If you decide to do your own research, you need to do the damn research. Just not listening is a terrible idea.

And all sources are flawed!

You’re going to listen to somebody! When the public institutions become untrustworthy, and this lose their authority, who knows what authority figure you will turn to? It could be anybody. It could be Q.
> You’re going to listen to somebody!

You can look into major issues without needing authority figures.

> When the public institutions become untrustworthy, and this lose their authority

Trust is not binary.

No source is unbiased.

> You can look into major issues without needing authority figures.

No you can’t. Not unless you are doing the study yourself. And even then, almost all studies rely on other authorities. Things like death certificates and cause of death, hospital reports, etc. all depend on authorities and you have to decide whether you trust them for this thing.

I never said it was binary. I said trust can and is lost through lies. If you can’t acknowledge that, I’m not sure what else to say.

Demanding perfect authority is itself a pathology. Claiming perfect authority is a favorite tactic of liars and demagogues.

The best we can hope for is people doing their best with what they have to work with. Very many do.

The worst make shit up, routinely. They hone their message to attract dupes, and always succeed. Many of them believe whatever pulls; most don't care what is true or isn't.

Is there no place in your world for authorities at all? For trust at all? For trusted flawed authorities to become untrusted liar non-authorities in people’s minds?

I have no idea why you are talking about perfect authority.

Have you found any evidence of anyone lying about risks?

There are always an expected number of deaths in any period of weeks after (or without) a vaccination, subject to big random fluctuations. It should be obvious that (a) numbers cannot be interpreted correctly without education, and (b) people without such education finding numbers will insist on interpreting them anyway, some ignorantly, some with active malice.

What and how much to publish about numbers reported are hard choices I am glad I don't need to make.

Even publishing nothing, there will be spurious reports claiming to know official numbers, and spurious interpretations of spurious numbers. Your fragile trust is broken regardless, among people so inclined.

This is exactly why a large portion of the population is not wrong to doubt the official narrative.

Science shouldn't even be engaged in trying to save as many lives as possible. Science should only be concerned with discovering and disseminating the truth as it is.

Public health should not be confused with science. They are separate activities.
Maybe tell some of our public health officials that
They are busy actually doing public health. I do not envy them it. They spend their lives trying to save others', and get shat on for it.
Ok, so they're too busy to understand this basic difference between public health (their own field) and science, something that you're telling some random person on the internet about. Nice
Excuse me, where did I lie? I have no role in collecting or reporting on adverse reactions.

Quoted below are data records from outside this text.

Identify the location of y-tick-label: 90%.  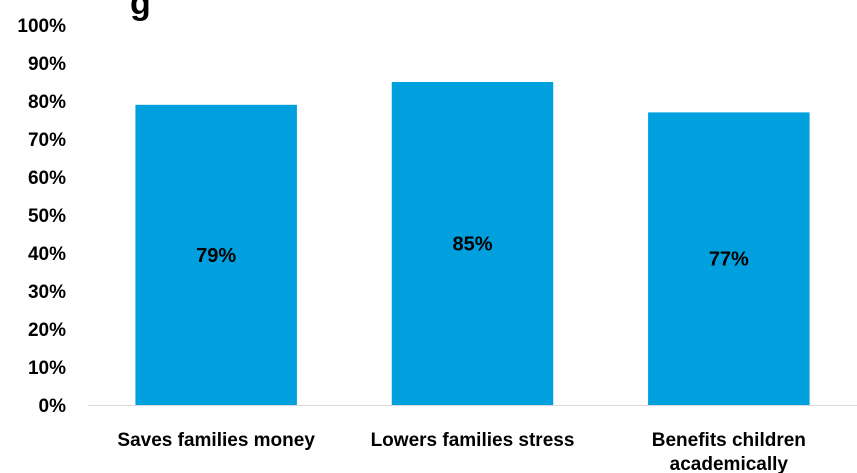
(47, 64).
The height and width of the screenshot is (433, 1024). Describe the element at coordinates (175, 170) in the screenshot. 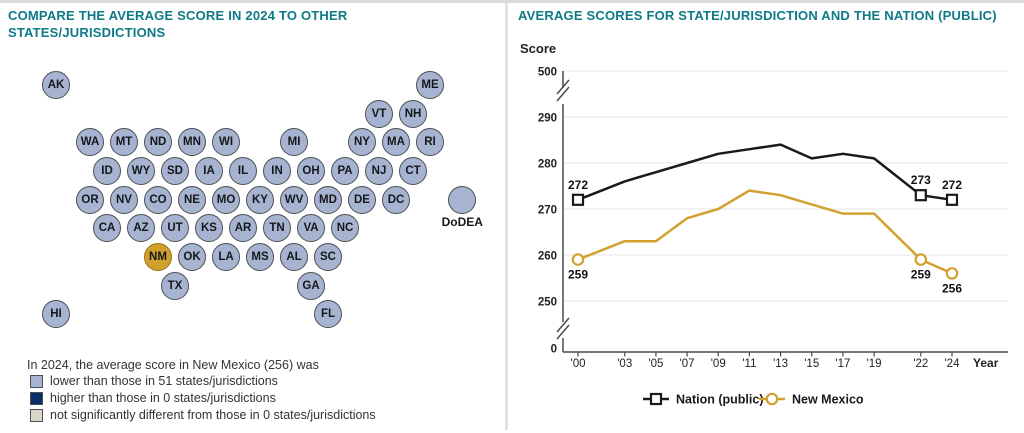

I see `state-circle-SD: SD` at that location.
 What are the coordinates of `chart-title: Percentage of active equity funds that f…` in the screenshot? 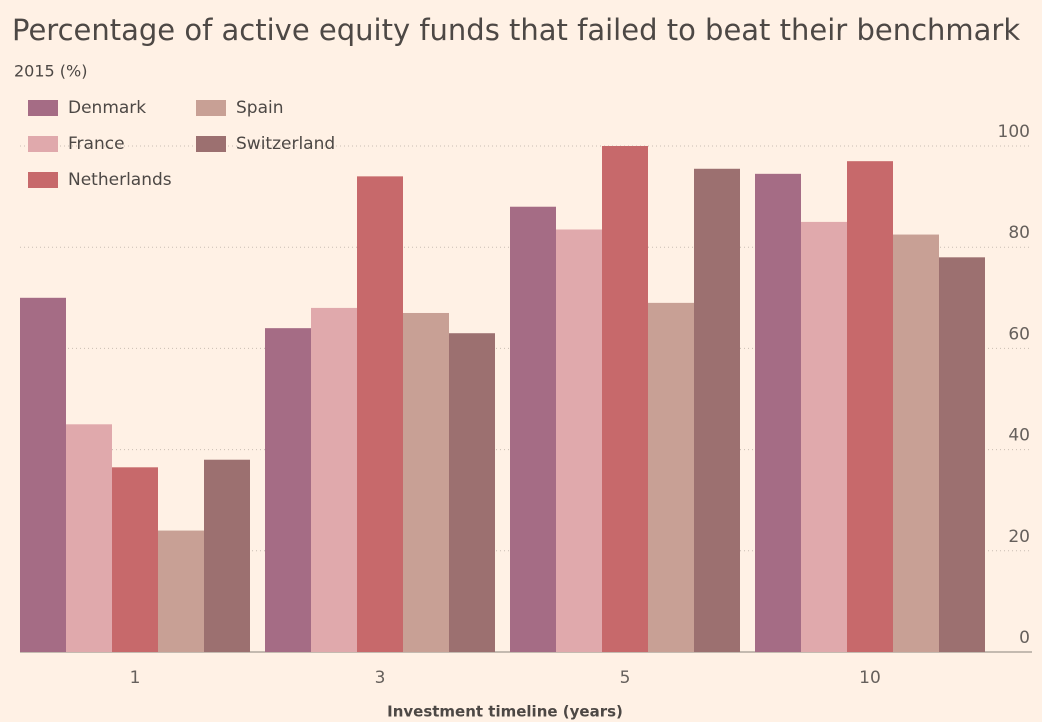 It's located at (516, 30).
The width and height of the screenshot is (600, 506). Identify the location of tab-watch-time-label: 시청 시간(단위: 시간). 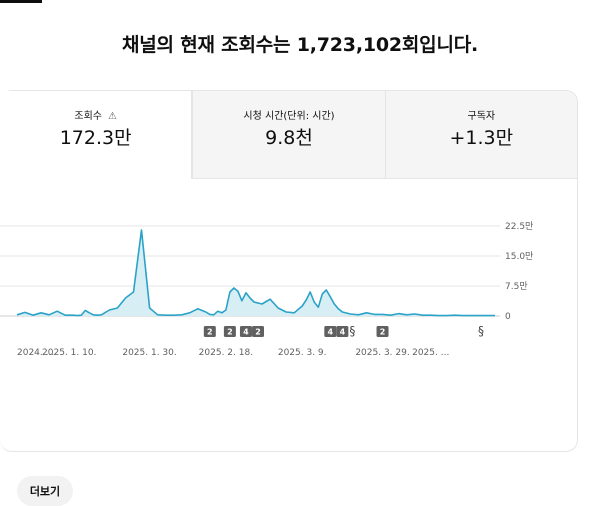
(289, 116).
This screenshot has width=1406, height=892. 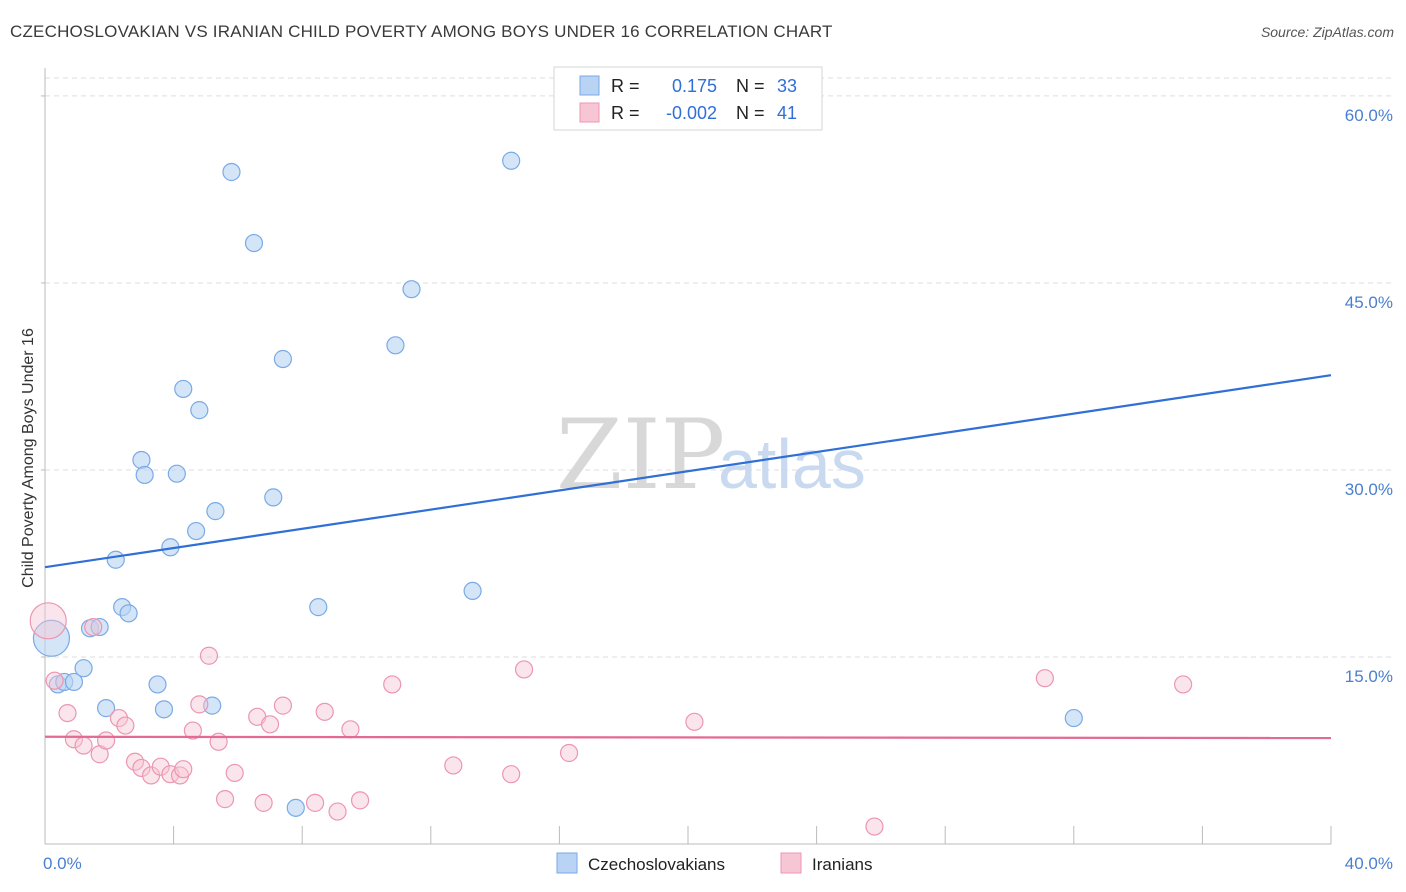 I want to click on legend-n-value: 41, so click(x=787, y=113).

I don't even know for sure that adverse reaction numbers are as large as I suspect.

I do empathize with the people trying to minimize deaths from a raging pandemic in an atmosphere of politically-motivated disinformation that is actively contemptuous toward public safety. People with your attitude make their work that much harder, and cost more unnecessary deaths.

Sorry. You spoke in the first person plural “we” so I just addressed my comment back to a generic “you.” I never meant to say anyone in particular (let alone you) was a liar.

However, you were advocating for not giving people accurate numbers. Whoever is in charge of that decision should not lie. They should give accurate numbers.

What they should do if the goal is to minimize public mortality is not obvious.

What they should do as a matter of abstract merit, or of public perception of benignity, are two wholly different, generally easier and less vexing questions.